* **Brief**:
Beginning at the line that contains "This screenshot has" and finishing at the line that contains "Open the map", output the data below exactly. Include both end lines and no pictures.

* **Records to use**:
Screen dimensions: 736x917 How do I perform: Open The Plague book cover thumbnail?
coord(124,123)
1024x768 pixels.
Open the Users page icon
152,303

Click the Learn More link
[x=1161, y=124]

--

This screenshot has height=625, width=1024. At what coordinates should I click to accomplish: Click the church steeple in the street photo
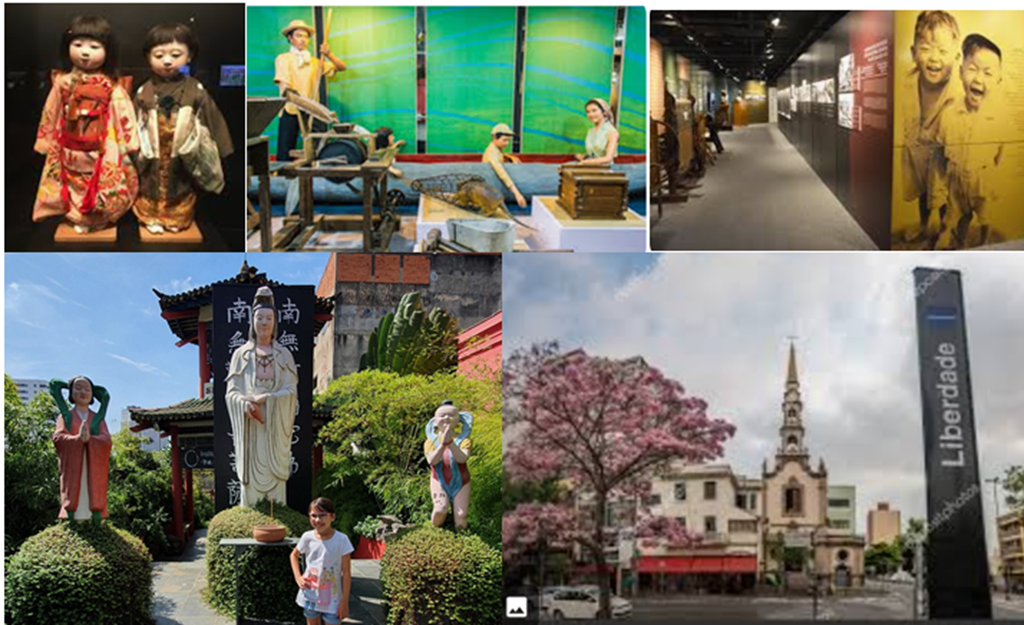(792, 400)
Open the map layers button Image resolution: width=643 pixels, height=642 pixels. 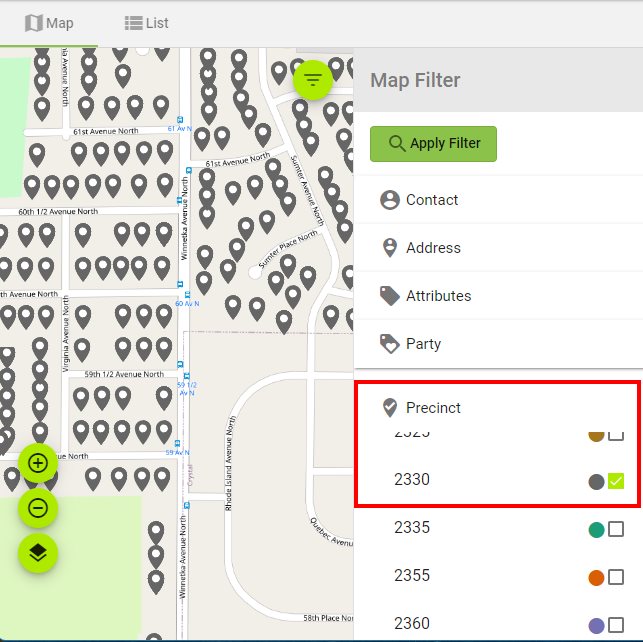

* **Result for this exercise**:
This screenshot has height=625, width=1024. At what coordinates should I click to accomplish: Click the church steeple in the street photo
(792, 400)
Open the map layers button Image resolution: width=643 pixels, height=642 pixels. 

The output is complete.